Pioglitazone/glimepiride

Combination of
- Pioglitazone: Thiazolidinedione
- Glimepiride: Sulfonylurea

Clinical data
- Trade names: Duetact, Tandemact
- AHFS/Drugs.com: UK Drug Information
- License data: US DailyMed: Pioglitazone_and_glimepiride;
- Routes of administration: By mouth
- ATC code: A10BD06 (WHO) ;

Legal status
- Legal status: US: ℞-only; EU: Rx-only;

Identifiers
- CAS Number: 2509313-62-4;
- KEGG: D09848;

= Pioglitazone/glimepiride =

Combination drug

Pioglitazone/glimepiride, sold under the brand name Duetact among others, is a fixed-dose combination anti-diabetic medication for the treatment of type 2 diabetes. It contains the thiazolidinedione pioglitazone and the sulfonylurea glimepiride. It is taken by mouth.

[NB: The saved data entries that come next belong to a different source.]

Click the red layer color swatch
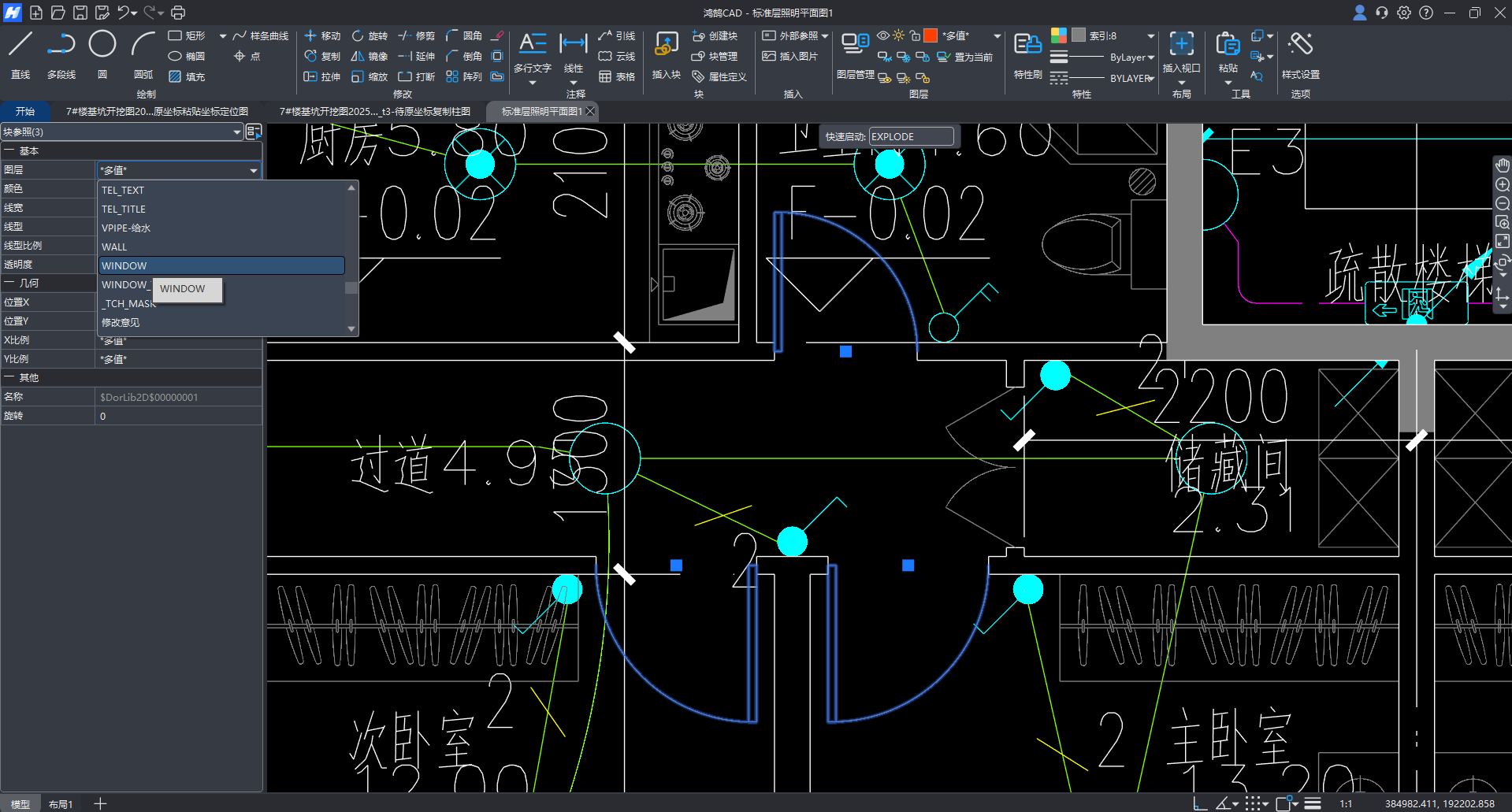The image size is (1512, 812). pos(931,36)
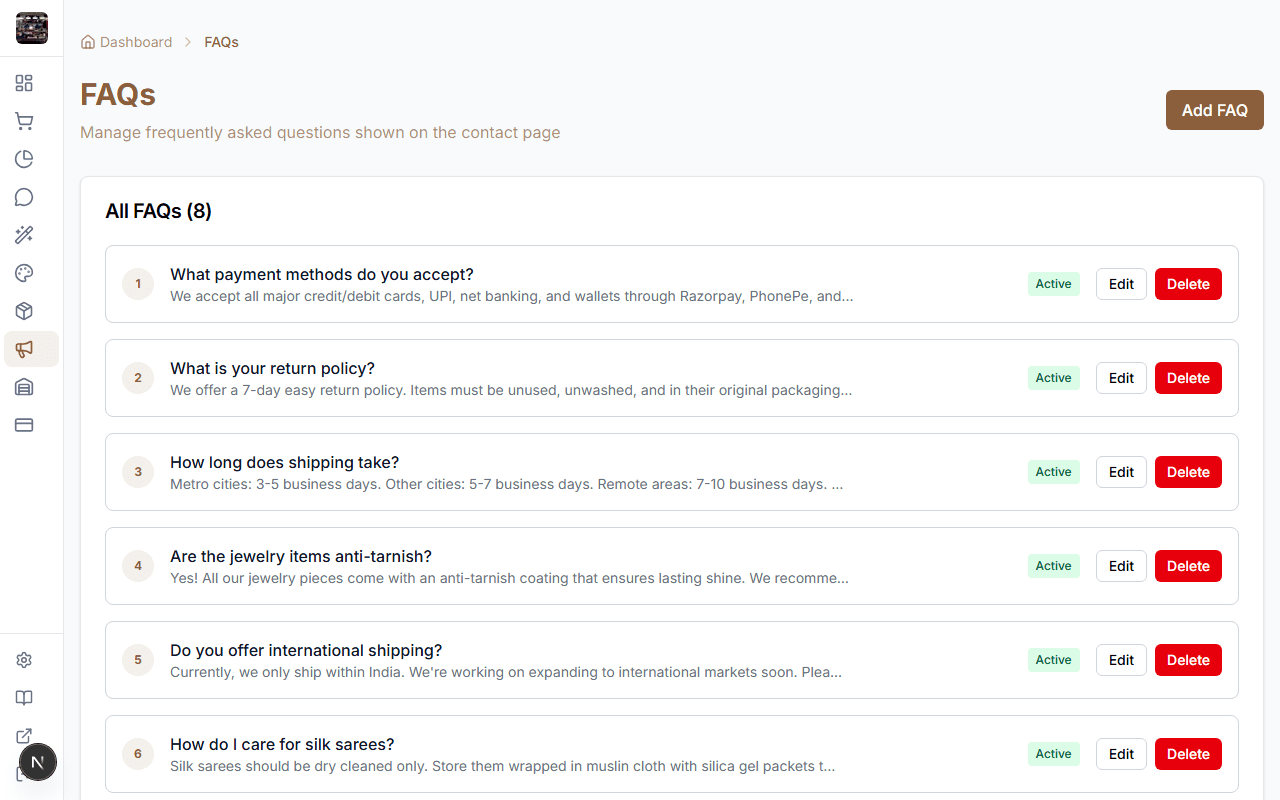
Task: Open the settings gear icon
Action: coord(24,660)
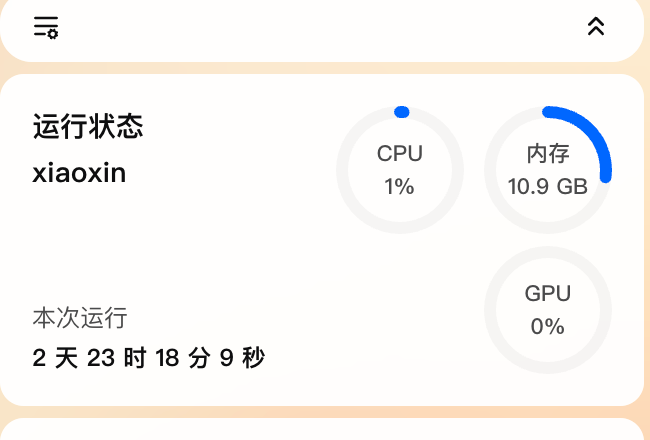Select the 运行状态 heading

tap(88, 127)
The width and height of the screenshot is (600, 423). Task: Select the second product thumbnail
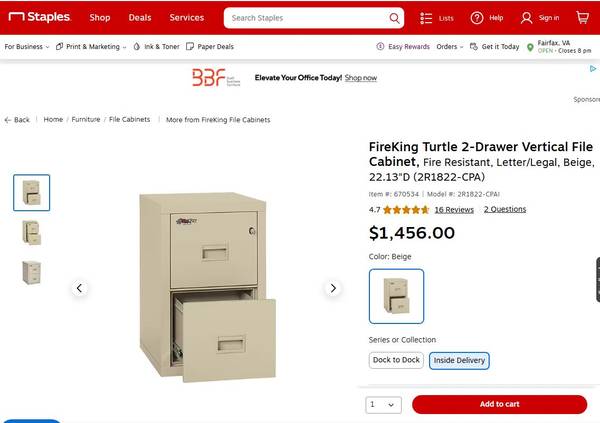tap(31, 232)
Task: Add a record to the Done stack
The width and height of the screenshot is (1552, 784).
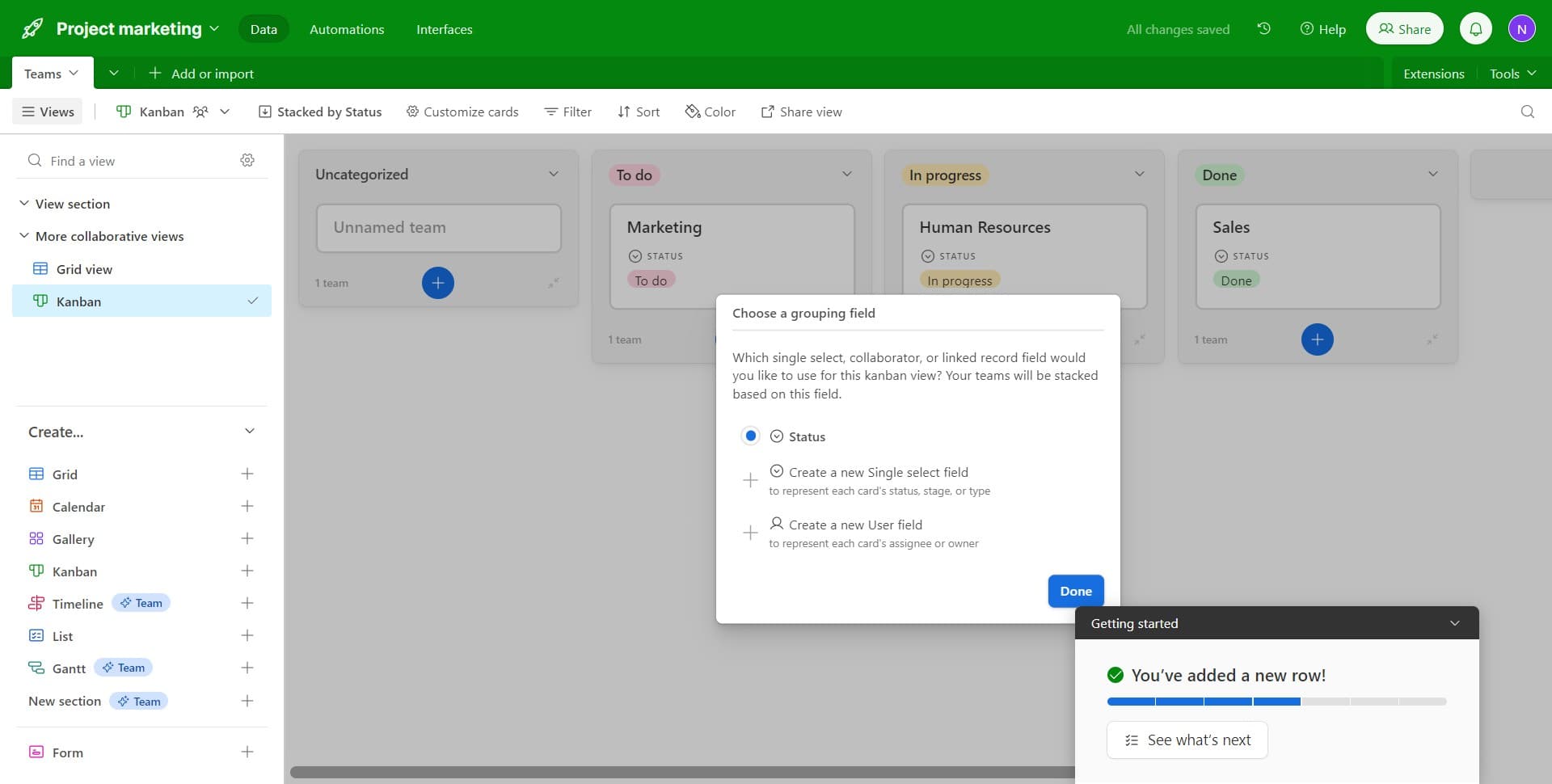Action: [x=1317, y=339]
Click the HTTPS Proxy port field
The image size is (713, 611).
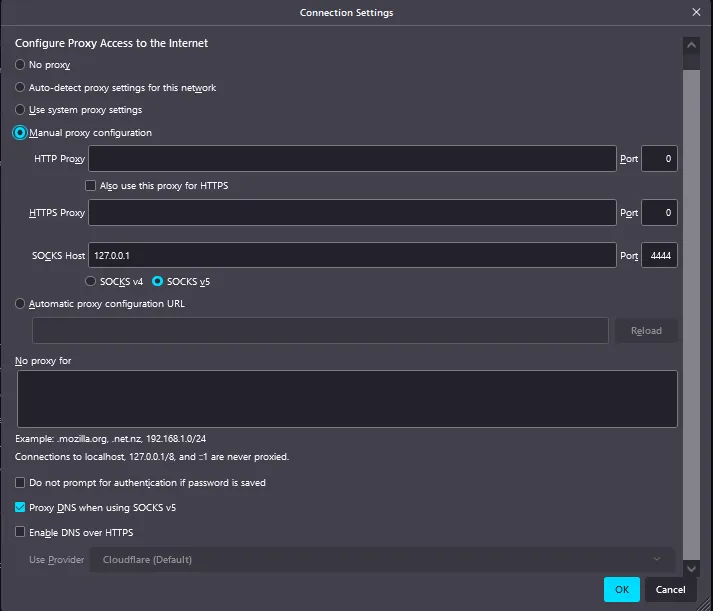pyautogui.click(x=659, y=213)
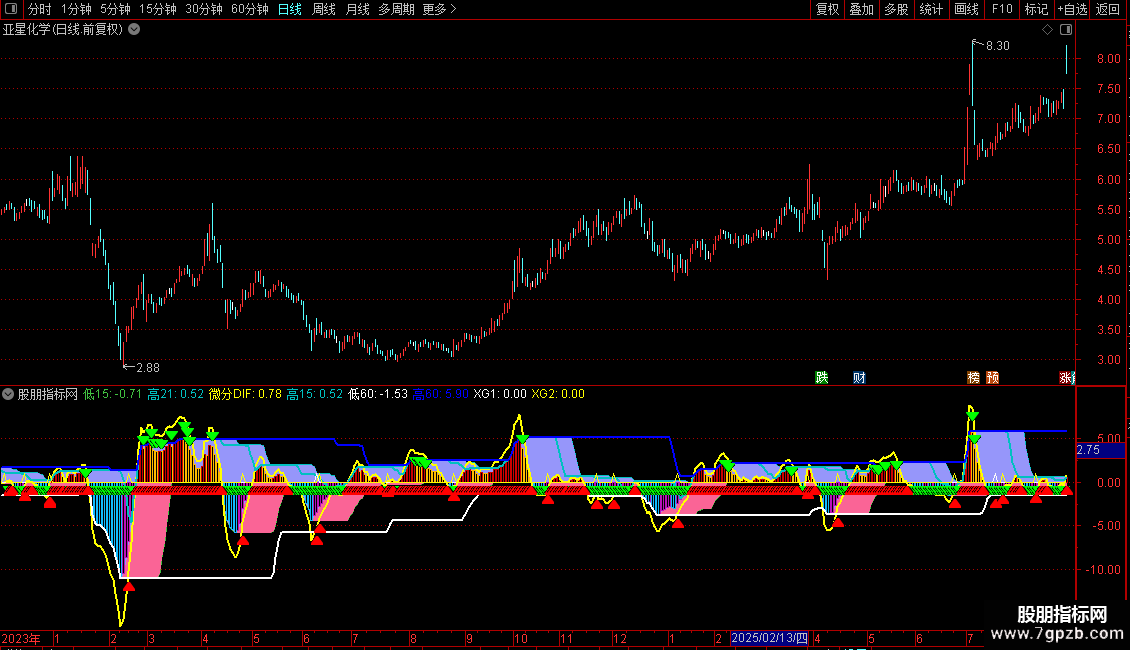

The most common side effects include upper respiratory tract infections (such as colds), hypoesthesia (reduced sense of touch), bone fractures, weight gain, dizziness, flatulence (gas) and edema (swelling).

Pioglitazone makes cells (fat, muscle and liver) more sensitive to insulin, which means that the body makes better use of the insulin it produces. Glimepiride is a sulphonylurea: it stimulates the pancreas to produce more insulin. Pioglitazone/glimepiride was approved for medical use in the United States in July 2006, and in the European Union in January 2007.

== Medical uses ==
In the United States pioglitazone/glimepiride is indicated as an adjunct to diet and exercise to improve glycemic control in adults with type 2 diabetes mellitus who are already treated with a thiazolidinedione and sulfonylurea or who have inadequate glycemic control on a thiazolidinedione alone or a sulfonylurea alone.

In the European Union pioglitazone/glimepiride is indicated for the treatment of people with type 2 diabetes mellitus who show intolerance to metformin or for whom metformin is contraindicated and who are already treated with a combination of pioglitazone and glimepiride.